Yesterday I gave a talk at an all-day symposium, “Philip K. Dick in the OC: Virtually Real, Really Virtual,” the opening segment of the 2016 Acacia Conference on Dick. I had been looking forward to it greatly, and there were a good many informative moments, such as a talk by UC Riverside’s Lisa Raphals on Dick’s use of Asian characters and tropes, which mainly focused on his use of the I Ching. My own paper drew on my background in techno-arts and forgery studies to look at the relationship between art, techne, and authenticity in the writings of Dick and William Gibson.

I thought I’d post about it here because in several respects it was unlike any symposium I have ever participated in.
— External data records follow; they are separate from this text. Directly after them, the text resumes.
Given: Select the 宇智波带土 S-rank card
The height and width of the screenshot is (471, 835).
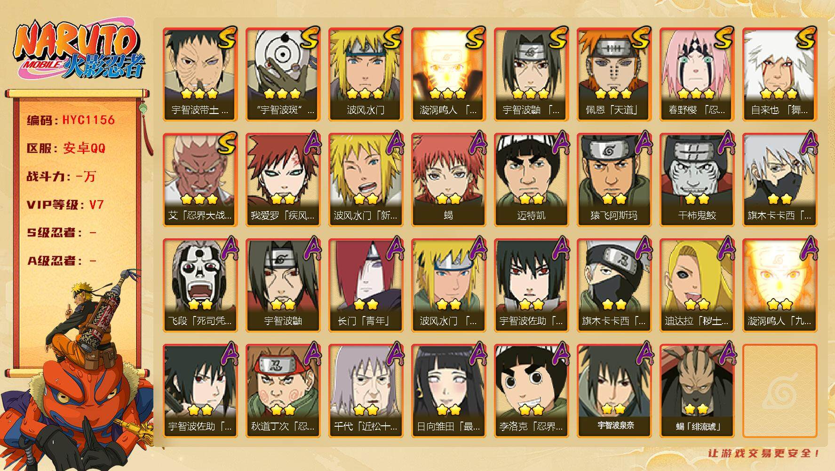Looking at the screenshot, I should coord(200,74).
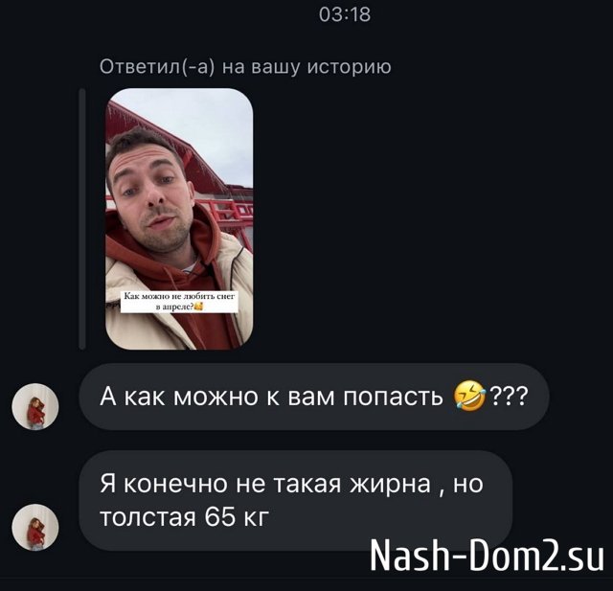Image resolution: width=613 pixels, height=591 pixels.
Task: Click the vertical reply quote bar
Action: click(82, 219)
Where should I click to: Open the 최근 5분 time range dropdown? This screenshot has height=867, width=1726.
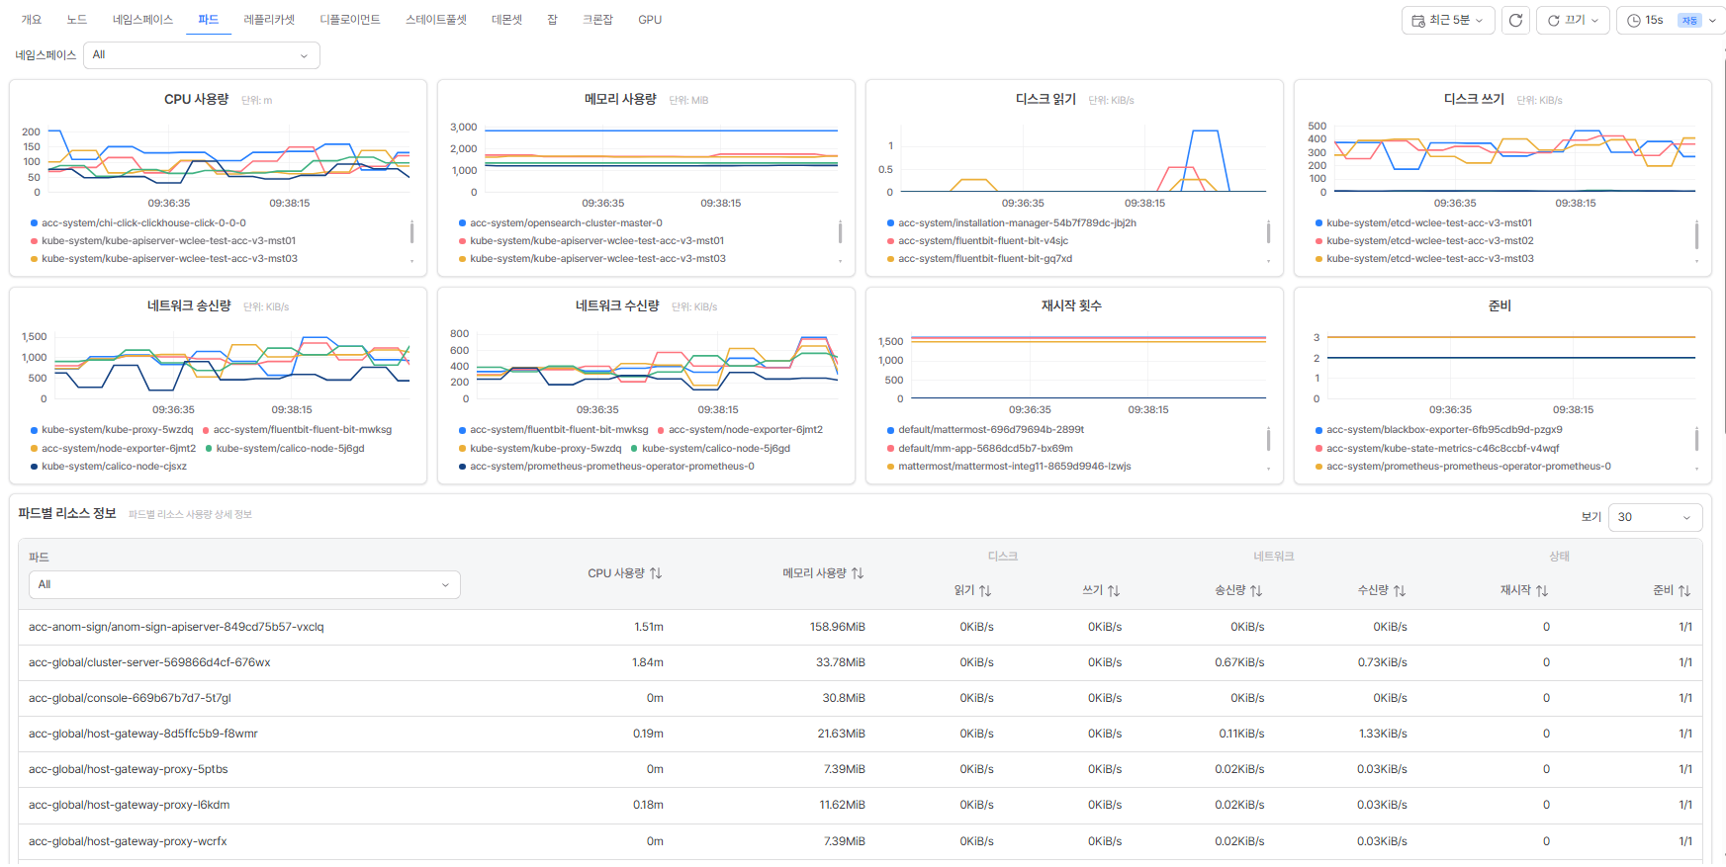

Overall, it was a strangely airless event in which few references were made to anything outside of what I came to think of as the Dick Bubble. Apart from my own talk, only one other addressed more recent writers or events—an interesting joint talk by UC Riverside’s Sherryl Vint and UC Irvine’s Jonathan Alexander on post-9/11 allusions in the TV version of The Man in the High Castle. I connect this restricted field of discussion with the fact that there was almost no direct criticism of Dick’s writing apart from Lisa Raphals, who brought up the superficiality with which Dick sometimes referred to Asia, and brief references by Sherryl Vint and myself to issues with Dick’s depiction of women. (At one point I touched on the link between female puberty and violence in Luba Luft’s murder in Do Androids Dream of Electric Sheep?, and someone approached to me afterwards about this precise section of my paper—but only to ask why I had left out an extremely minor detail.) I am no specialist in science fiction, and I found myself wondering where were the science fiction scholars who could have upped the critical-historical-theoretical ante on Dick’s writing? Perhaps they’re attending the next phase of the Acacia Conference, taking place today at Cal State Fullerton; at least I hope so.

The whole event had a distinct aura of hagiography, which may have been partly due to the number of people present who had known and liked Dick—at least four by my count, and probably more. During the post-talk Q&A sessions, commenters often opened with some variation of “Phil Dick once said to me…”—and these tangential remarks left little space for substantive dialogue. The only women science fiction writers I can recall being mentioned during the entire day— James Tiptree, Jr., and Ursula Le Guin—were brought up in some context having to do with how they knew Dick rather than anything they wrote. It was as if science fiction as a field ended in 1982 with Dick’s death.

Just as troubling in a different way was the panel during which one of Dick’s former wives, Tessa Dick, and one of his former lovers, Grania Davis, shared friendly reminiscences about life with Philip Dick. Their remarks were fairly disjointed, and for the most part they steered away from discussing the writing itself, instead detailing patterns of daily life and sharing anodyne anecdotes. I could sense no real interest in the women themselves—both of whom are writers in their own right and have already published plenty of Dick reminiscences elsewhere. It was hard not to conclude that they were present as living databases that might, with luck, spew forth a hitherto unknown nugget of Dick lore that could be embedded in somebody’s thesis on Agoraphobic Constructions: Habitat in the Writing of Philip K. Dick (or whatever). At one point it was suggested that to reduce audience confusion over all the insider name dropping, a chronological list of Dick’s five wives be written on the whiteboard above Tessa Dick and Grania Davis—and that this would be a terrific photo op. Later someone reminded the audience that the two women would be speaking again today at Cal State Fullerton, saying: “I’m sure they haven’t used up all their gossip.”

So: if you’re a male academic/writer and knew Dick, you’re an authority on his life and work; while if you’re a woman who knew Dick, you’re a gossip?